▸ CHALLENGE 1:
According to the tent review, how many consecutive nights did the owner of the tent use it on the Pacific Crest Trail?
▸ CHALLENGE 2:
Pick out every line of the listing that contains the word "Instruction".

-- Start of SELECTED EXCERPT --

Big Agnes, one of Colorado’s best-known gear companies, has got a solid reputation – but how does this newest version of one of their most popular models fare when tested for over 1000 miles of hiking?
Keep reading our Big Agnes Fly Creek HV UL2 review to find out!
Check the latest prices for the Big Agnes Fly Creek HV UL2 below:
Our Verdict on the Big Agnes Fly Creek HV UL2
The Big Agnes Fly Creek HV UL2 is a two-person tent that’s mostly aimed at backpackers and hikers who camp out regularly in the backcountry.
And it’s great.
It’s comfortable, really versatile, fantastically easy to set up, and more than capable of enduring numerous nights of three-season camping.
I can say this without hesitation, as though I’ve only slept in it for a couple of nights, the owner of this very tent has just used it for over sixty consecutive nights on the Pacific Crest Trail – and positively gushes praise over it.
And though the Big Agnes Fly Creek HV UL2 is mainly aimed at regular backpackers, that’s not prohibitive to people who camp on a less regular basis. It’s very versatile, and it’s a supremely comfortable place to spend a night under the stars (which, on a cloudless night, you’re able to see clearly through the tent’s mesh) no matter how often you go out.

-- End of SELECTED EXCERPT --
-- Start of RECORD EXTRACTS --

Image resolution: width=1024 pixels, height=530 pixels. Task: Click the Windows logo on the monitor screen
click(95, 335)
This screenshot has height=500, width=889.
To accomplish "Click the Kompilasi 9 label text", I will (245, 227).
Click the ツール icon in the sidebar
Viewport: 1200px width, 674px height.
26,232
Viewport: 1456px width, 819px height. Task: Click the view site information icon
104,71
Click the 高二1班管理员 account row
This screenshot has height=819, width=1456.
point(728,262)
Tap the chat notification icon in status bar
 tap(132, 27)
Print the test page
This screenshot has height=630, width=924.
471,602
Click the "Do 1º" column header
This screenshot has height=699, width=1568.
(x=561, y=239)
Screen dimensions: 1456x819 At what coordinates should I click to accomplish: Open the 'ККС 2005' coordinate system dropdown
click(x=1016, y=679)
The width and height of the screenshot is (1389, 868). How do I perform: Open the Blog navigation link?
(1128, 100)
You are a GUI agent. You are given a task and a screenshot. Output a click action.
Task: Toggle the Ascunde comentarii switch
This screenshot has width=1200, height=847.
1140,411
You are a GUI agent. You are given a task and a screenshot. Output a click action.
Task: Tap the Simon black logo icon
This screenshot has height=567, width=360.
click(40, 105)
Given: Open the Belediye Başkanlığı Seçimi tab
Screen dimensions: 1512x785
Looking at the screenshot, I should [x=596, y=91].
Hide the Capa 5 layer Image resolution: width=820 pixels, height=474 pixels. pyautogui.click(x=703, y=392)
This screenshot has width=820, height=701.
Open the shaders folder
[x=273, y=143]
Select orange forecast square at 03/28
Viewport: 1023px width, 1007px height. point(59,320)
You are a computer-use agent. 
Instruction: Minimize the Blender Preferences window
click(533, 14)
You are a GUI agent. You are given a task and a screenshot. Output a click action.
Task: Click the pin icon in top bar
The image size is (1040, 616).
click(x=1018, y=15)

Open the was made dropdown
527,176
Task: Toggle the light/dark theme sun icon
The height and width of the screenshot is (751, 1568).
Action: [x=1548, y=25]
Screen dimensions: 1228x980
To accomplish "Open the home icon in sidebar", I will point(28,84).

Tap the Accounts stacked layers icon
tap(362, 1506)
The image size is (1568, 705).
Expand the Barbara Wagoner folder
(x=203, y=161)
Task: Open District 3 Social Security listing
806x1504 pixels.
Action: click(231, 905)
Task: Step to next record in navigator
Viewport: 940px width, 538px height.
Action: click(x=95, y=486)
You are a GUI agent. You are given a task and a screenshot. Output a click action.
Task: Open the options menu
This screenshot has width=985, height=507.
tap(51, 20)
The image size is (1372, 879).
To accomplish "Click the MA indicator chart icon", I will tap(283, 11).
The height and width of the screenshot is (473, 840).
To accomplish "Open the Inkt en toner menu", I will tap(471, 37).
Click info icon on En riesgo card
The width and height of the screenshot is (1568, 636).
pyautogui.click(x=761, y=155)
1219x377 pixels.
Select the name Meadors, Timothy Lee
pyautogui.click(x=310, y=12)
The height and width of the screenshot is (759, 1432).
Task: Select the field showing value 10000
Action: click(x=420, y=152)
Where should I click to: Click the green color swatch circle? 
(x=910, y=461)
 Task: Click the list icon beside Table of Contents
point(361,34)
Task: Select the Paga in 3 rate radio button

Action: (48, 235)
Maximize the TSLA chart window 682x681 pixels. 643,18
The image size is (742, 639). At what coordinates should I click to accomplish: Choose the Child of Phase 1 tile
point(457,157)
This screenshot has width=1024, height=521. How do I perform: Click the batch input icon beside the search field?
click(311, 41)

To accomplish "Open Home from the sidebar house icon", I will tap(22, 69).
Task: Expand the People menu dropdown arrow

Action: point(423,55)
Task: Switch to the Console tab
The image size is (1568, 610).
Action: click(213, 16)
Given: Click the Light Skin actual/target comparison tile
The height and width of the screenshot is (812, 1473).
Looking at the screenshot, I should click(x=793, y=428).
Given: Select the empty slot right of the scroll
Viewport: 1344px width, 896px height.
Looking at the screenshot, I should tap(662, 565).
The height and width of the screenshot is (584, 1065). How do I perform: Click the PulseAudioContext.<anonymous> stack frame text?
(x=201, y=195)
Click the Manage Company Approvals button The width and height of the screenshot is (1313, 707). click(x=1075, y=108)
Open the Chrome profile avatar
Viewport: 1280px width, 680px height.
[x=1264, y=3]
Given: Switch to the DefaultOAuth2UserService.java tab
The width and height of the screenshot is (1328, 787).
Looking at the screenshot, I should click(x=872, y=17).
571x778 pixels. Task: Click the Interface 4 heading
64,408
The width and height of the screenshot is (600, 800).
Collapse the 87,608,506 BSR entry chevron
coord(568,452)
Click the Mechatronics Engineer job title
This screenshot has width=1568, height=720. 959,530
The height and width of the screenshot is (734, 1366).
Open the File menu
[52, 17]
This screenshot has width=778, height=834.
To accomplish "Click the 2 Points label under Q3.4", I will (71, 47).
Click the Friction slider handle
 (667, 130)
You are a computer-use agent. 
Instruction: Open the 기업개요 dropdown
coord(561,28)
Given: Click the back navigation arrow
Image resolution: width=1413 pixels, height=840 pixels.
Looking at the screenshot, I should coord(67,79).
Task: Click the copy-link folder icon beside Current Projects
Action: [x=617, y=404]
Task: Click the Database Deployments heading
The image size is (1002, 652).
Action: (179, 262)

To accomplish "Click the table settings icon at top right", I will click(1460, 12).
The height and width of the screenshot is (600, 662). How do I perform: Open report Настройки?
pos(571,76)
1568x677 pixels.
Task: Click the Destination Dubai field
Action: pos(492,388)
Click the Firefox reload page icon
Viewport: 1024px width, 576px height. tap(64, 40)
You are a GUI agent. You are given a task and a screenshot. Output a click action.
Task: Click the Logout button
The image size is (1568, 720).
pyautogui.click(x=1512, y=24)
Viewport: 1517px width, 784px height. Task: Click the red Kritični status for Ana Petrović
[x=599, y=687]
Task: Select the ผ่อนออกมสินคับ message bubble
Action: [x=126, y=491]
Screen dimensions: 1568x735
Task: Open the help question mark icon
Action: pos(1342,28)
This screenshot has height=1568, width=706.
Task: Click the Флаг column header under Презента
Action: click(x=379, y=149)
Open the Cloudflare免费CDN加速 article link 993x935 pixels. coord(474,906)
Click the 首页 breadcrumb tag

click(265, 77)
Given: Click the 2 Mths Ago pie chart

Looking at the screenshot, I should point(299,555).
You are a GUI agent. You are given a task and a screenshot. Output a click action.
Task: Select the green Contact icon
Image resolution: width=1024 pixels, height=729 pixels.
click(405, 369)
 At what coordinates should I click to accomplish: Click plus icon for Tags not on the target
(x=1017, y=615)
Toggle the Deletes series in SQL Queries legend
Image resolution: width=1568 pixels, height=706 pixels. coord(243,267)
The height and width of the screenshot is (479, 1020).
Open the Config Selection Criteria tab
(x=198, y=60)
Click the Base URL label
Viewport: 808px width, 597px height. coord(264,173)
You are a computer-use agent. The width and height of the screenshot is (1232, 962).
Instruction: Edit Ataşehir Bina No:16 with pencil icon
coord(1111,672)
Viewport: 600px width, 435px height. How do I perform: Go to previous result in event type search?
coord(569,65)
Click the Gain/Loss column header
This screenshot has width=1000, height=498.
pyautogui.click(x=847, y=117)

-- End of RECORD EXTRACTS --

▸ TASK SOLUTION 1:
Over sixty consecutive nights.

▸ TASK SOLUTION 2:
Instruction: Minimize the Blender Preferences window
Instruction: Open the 기업개요 dropdown
Instruction: Edit Ataşehir Bina No:16 with pencil icon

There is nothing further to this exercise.